> [Aim]: Find every line in the rows below that contains the string "height", treating uppercase and lowercase as different, and copy each of those lines.

-------- Listed entries --------

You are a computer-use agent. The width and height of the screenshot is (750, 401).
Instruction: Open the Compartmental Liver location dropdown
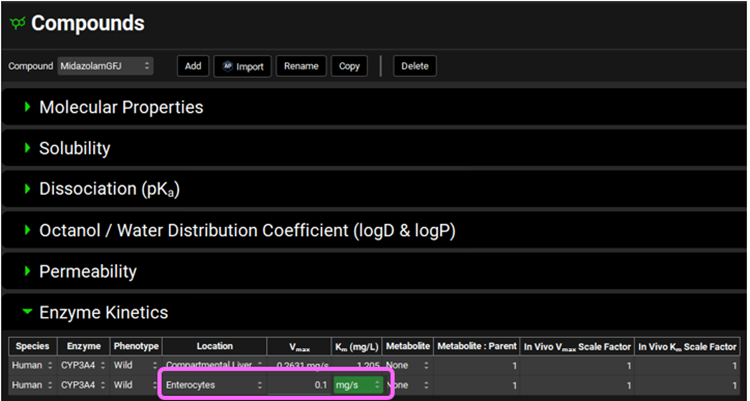point(213,365)
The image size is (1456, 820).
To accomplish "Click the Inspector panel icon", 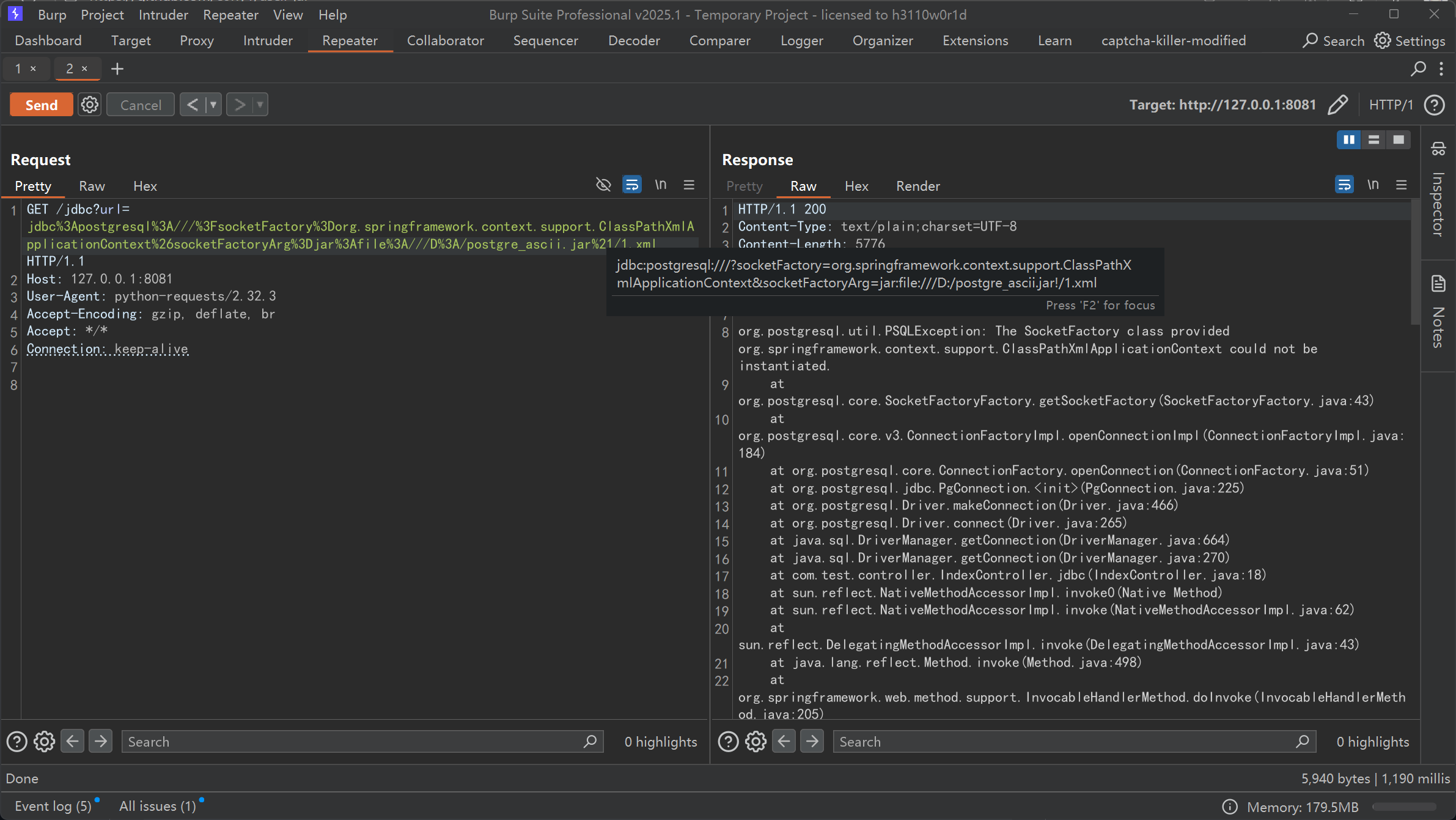I will coord(1438,149).
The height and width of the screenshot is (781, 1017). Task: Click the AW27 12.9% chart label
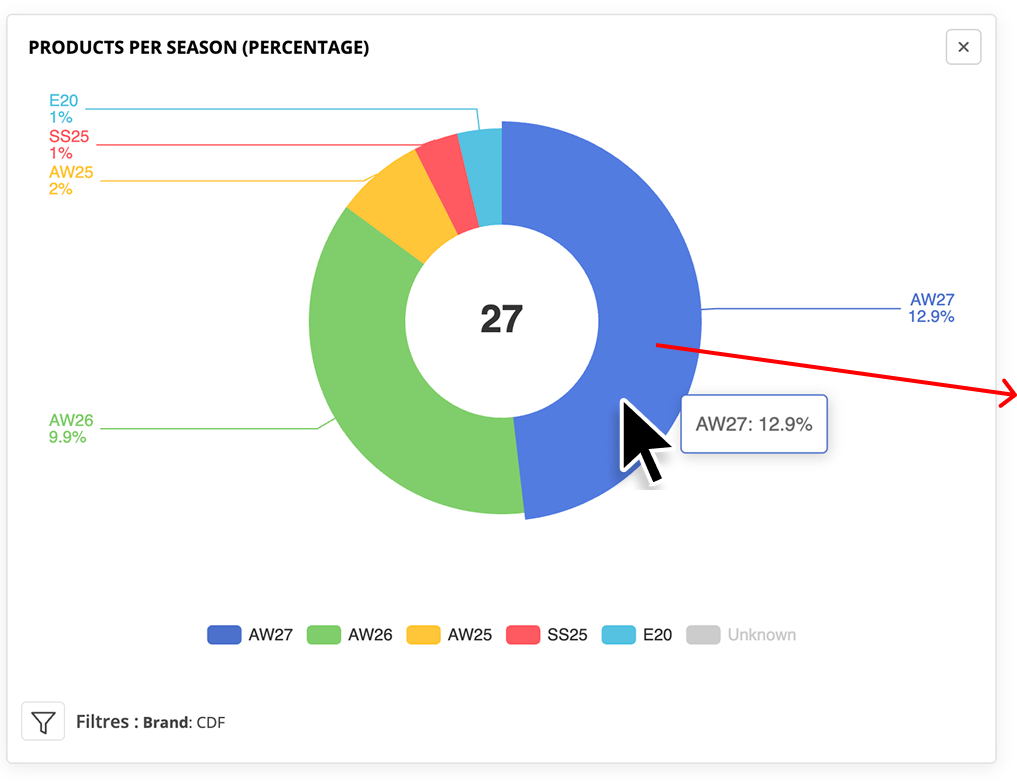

--------

> [Exercise response]:
You are a computer-use agent. The width and height of the screenshot is (750, 401).
The height and width of the screenshot is (781, 1017). Task: Click the AW27 12.9% chart label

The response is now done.